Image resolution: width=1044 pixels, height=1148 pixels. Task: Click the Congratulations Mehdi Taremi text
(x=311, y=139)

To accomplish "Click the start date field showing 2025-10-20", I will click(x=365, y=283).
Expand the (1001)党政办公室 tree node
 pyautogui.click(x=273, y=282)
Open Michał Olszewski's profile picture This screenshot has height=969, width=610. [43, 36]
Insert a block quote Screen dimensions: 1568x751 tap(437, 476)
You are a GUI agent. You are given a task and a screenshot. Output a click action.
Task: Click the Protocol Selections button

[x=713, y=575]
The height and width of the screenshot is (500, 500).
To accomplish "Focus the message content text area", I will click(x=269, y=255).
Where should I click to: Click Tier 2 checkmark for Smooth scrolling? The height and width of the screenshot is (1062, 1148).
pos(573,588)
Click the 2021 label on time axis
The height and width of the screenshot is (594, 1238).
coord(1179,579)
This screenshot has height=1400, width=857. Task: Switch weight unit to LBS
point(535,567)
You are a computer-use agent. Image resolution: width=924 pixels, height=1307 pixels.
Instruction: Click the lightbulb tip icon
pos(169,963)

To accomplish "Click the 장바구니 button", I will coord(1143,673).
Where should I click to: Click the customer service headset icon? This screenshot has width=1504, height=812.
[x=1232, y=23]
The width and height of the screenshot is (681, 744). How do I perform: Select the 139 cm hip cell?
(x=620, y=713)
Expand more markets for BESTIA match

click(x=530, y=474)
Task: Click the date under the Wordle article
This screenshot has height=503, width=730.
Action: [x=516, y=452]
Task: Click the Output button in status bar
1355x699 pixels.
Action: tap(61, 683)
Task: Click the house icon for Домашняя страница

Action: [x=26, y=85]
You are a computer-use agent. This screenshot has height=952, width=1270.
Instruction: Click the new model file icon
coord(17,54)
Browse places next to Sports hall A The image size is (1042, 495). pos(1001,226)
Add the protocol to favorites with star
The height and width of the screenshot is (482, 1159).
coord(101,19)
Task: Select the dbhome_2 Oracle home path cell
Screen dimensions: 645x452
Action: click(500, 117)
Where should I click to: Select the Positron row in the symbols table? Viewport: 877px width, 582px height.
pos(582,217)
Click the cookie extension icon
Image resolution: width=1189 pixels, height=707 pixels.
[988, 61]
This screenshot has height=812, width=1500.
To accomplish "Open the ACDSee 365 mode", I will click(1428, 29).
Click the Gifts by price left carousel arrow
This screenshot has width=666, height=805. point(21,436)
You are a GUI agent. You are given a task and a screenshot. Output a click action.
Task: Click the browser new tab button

——————

Your answer should consist of copies of the lines above that include the string "Open".

== COMPLETED EXERCISE ==
Open Michał Olszewski's profile picture This screenshot has height=969, width=610. [43, 36]
To accomplish "Open the ACDSee 365 mode", I will click(1428, 29).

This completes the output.